The president of Iran took a deep breath and exhaled. “Get that technology any way you can.”
They discussed other matters for a few moments. When they finished, as the president gathered up his papers, Sultani asked, “Have you ever wondered if we are on the winning side?”
“We are on God’s side,” Ahmadinejad declared. “The Devil has arrayed his forces against us, but the way to Paradise is always there, always open for us. All we need is the courage to fight God’s battles.”
As he rode back to the Defense Ministry, Habib Sultani reflected on Ahmadinejad’s last comment. The president was not a man given to speaking in metaphors. The way to Paradise? What way was he referring to?
Despite the heat, Sultani felt a sudden chill.
Herman Strader stood in front of the huge covered bazaar in central Tehran and looked around without enthusiasm. Beside him his wife, Suzanne, was haggling with a bearded man with a huge nose over the purchase of a leather handbag.
Herman, a building contractor back home in Bridgeport, Connecticut, had been eyeing the buildings around town ever since he and his wife arrived with the tour group three days ago. Half the town looked as if it had been ruthlessly demolished during the last thirty years and rebuilt by graduates of the Joseph Stalin School of Architecture. Wretched blocks of apartments, hideous office buildings… it wasn’t a pretty picture. Unfortunately, the old half of the city, still standing, wasn’t much better.

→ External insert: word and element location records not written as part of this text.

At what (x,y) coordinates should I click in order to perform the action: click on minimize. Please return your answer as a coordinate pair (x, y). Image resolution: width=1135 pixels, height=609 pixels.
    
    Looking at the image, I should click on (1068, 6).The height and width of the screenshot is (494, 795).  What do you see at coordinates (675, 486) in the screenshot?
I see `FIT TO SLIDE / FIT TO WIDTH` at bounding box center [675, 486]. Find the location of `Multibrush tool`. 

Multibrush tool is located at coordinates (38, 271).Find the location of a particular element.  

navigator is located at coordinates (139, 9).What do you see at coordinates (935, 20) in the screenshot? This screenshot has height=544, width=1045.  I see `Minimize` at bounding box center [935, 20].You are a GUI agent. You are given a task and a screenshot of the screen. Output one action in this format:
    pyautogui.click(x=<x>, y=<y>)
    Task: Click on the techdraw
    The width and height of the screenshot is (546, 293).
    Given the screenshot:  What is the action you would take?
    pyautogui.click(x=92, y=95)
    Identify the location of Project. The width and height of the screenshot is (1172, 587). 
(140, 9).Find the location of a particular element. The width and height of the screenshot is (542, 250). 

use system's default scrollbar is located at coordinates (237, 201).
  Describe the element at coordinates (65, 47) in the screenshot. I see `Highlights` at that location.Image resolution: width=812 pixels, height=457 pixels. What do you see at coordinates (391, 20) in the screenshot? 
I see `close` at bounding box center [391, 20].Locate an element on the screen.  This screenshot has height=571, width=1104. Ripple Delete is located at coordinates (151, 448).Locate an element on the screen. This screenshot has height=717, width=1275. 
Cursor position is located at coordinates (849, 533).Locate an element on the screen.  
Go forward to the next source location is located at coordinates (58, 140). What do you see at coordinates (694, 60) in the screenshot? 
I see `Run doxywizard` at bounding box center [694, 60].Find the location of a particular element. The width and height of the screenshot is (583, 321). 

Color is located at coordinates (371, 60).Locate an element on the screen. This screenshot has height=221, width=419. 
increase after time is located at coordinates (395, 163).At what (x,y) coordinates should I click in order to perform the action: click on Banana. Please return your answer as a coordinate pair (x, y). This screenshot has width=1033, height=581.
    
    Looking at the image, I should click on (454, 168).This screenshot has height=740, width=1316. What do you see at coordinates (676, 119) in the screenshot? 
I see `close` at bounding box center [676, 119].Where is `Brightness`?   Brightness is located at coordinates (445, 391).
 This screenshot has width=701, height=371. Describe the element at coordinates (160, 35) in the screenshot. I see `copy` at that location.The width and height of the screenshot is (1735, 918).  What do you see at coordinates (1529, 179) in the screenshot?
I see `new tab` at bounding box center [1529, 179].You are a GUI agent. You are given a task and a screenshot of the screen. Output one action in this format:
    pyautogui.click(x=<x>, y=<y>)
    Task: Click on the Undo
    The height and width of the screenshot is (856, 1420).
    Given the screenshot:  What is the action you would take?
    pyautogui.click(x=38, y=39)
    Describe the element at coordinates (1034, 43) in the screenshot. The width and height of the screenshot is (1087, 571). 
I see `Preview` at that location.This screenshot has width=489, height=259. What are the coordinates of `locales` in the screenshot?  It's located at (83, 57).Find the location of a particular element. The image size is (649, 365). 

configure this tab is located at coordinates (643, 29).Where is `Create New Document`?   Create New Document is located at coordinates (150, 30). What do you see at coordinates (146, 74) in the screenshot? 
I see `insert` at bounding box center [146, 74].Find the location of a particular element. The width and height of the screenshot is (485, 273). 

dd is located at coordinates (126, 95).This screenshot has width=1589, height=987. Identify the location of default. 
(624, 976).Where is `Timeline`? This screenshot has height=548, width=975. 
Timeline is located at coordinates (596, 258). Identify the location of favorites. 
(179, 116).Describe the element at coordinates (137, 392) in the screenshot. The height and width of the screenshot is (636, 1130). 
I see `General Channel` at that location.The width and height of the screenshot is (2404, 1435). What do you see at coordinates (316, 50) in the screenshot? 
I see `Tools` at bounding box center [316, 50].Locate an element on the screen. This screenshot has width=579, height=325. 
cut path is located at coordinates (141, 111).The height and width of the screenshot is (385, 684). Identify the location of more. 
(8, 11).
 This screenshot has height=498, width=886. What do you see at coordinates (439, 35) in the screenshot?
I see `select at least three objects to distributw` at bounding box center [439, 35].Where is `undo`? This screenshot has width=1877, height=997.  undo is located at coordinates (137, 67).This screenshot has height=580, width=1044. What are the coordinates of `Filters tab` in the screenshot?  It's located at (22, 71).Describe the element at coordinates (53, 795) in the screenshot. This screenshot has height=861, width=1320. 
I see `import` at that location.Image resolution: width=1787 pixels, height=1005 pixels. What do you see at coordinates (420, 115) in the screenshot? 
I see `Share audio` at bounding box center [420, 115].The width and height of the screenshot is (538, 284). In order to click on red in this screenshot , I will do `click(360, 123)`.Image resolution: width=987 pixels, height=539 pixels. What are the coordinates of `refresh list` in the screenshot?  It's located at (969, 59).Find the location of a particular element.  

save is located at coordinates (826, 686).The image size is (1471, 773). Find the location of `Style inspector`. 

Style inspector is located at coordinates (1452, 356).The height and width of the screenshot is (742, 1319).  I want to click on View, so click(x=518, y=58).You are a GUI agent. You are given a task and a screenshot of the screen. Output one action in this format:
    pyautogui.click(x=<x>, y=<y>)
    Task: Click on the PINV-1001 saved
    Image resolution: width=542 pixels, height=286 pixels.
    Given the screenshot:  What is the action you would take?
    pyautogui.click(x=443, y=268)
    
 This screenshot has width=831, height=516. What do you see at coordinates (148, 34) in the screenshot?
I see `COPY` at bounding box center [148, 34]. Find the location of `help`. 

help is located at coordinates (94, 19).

Oh well, Herman reflected as he reached for a cigar, then remembered where he was, Suzanne was having fun. Of all the places on the planet they could have gone on vacation, she had opted for a church group tour of this third-world bunghole. Herman eyed the lady now. Having a wife who got religion late in life was not easy, and Herman felt a little sorry for himself. Hell, they could be vacationing on the French Riviera, or touring Greece, or eating their way down the boot of Italy, but the churchies voted for mysterious, romantic Persia.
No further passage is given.